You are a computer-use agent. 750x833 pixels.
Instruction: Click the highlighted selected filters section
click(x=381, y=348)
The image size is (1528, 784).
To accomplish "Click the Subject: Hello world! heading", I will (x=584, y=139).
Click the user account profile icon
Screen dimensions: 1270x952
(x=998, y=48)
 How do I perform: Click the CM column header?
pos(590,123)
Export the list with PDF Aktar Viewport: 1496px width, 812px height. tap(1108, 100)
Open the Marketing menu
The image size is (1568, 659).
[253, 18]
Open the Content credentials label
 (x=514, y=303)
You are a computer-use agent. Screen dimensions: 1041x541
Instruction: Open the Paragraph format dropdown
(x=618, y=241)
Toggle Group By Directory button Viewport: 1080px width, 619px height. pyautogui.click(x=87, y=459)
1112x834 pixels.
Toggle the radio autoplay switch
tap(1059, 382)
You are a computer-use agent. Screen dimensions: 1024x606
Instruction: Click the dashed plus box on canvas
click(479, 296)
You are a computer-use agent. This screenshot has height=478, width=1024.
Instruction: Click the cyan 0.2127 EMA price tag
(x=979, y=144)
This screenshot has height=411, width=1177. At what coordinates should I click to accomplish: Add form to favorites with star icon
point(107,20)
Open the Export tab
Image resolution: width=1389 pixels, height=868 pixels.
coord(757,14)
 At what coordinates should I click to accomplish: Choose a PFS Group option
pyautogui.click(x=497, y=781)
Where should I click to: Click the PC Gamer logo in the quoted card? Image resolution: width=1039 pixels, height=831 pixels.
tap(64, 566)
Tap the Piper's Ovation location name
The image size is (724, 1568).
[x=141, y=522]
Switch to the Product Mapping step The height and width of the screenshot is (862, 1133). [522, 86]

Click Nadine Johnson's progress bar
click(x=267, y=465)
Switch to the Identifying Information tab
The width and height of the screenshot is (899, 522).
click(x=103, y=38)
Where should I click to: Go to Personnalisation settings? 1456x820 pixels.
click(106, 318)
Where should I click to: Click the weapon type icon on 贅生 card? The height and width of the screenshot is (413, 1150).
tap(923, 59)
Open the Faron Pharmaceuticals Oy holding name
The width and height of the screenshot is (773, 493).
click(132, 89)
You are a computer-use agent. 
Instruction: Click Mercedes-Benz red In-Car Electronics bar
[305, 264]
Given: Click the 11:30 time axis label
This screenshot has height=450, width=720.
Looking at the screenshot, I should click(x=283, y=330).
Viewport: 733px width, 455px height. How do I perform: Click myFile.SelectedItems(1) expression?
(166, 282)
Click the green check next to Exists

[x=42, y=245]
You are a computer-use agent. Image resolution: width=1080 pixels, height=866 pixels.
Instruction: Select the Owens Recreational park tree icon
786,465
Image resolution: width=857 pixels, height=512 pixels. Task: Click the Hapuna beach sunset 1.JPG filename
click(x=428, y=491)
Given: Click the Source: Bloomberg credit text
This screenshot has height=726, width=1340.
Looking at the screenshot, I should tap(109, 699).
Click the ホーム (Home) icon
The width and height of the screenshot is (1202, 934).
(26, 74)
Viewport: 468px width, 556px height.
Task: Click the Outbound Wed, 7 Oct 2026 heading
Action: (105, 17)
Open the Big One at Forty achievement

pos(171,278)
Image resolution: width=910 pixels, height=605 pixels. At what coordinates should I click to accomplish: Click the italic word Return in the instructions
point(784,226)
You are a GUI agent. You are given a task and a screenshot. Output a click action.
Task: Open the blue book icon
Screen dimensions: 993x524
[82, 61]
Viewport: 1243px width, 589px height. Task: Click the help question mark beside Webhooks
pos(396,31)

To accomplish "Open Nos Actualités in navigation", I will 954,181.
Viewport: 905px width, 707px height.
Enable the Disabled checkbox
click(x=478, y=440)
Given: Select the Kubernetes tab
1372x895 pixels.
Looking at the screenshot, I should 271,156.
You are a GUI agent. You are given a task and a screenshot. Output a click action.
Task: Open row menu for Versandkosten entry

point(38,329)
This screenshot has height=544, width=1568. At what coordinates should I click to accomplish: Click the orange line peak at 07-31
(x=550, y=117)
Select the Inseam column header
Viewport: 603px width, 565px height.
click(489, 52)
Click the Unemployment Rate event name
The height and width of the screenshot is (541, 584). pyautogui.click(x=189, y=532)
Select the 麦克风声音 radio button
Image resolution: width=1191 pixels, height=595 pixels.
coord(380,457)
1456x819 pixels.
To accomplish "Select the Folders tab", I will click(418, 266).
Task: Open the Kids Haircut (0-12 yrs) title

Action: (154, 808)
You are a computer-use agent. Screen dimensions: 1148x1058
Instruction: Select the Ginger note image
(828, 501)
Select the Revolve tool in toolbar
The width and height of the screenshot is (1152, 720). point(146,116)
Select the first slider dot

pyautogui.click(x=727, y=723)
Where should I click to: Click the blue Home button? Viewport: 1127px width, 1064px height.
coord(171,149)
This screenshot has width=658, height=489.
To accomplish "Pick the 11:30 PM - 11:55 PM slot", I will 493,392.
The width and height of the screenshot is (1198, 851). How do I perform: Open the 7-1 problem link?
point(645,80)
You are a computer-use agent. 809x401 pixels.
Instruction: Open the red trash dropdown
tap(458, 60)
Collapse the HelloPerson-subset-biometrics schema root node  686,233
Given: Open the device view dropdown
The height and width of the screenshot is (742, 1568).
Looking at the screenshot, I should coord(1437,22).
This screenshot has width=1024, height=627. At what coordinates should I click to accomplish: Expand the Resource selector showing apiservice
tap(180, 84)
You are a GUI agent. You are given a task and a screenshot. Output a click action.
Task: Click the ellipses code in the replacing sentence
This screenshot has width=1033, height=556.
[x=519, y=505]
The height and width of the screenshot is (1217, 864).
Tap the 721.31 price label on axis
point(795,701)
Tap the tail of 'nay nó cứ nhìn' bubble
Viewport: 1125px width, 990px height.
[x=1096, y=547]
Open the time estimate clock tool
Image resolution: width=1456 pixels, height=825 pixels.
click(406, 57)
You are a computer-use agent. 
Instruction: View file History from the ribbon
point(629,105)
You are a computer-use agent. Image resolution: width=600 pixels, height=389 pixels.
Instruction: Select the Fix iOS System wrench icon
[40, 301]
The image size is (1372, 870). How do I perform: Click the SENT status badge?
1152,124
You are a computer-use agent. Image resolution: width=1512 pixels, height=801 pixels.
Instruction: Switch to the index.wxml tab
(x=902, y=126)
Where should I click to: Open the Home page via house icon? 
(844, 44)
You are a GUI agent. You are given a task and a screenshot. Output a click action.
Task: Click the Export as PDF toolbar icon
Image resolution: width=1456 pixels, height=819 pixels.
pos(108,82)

══════════

STATED PROBLEM - Reproduce all lines from the one containing "Given: Select the Kubernetes tab" down to the one containing "The width and height of the screenshot is (1152, 720).", inclusive, with no changes.

THE ANSWER -
Given: Select the Kubernetes tab
1372x895 pixels.
Looking at the screenshot, I should 271,156.
You are a GUI agent. You are given a task and a screenshot. Output a click action.
Task: Open row menu for Versandkosten entry

point(38,329)
This screenshot has height=544, width=1568. At what coordinates should I click to accomplish: Click the orange line peak at 07-31
(x=550, y=117)
Select the Inseam column header
Viewport: 603px width, 565px height.
click(489, 52)
Click the Unemployment Rate event name
The height and width of the screenshot is (541, 584). pyautogui.click(x=189, y=532)
Select the 麦克风声音 radio button
Image resolution: width=1191 pixels, height=595 pixels.
coord(380,457)
1456x819 pixels.
To accomplish "Select the Folders tab", I will click(418, 266).
Task: Open the Kids Haircut (0-12 yrs) title

Action: (154, 808)
You are a computer-use agent. Screen dimensions: 1148x1058
Instruction: Select the Ginger note image
(828, 501)
Select the Revolve tool in toolbar
The width and height of the screenshot is (1152, 720). point(146,116)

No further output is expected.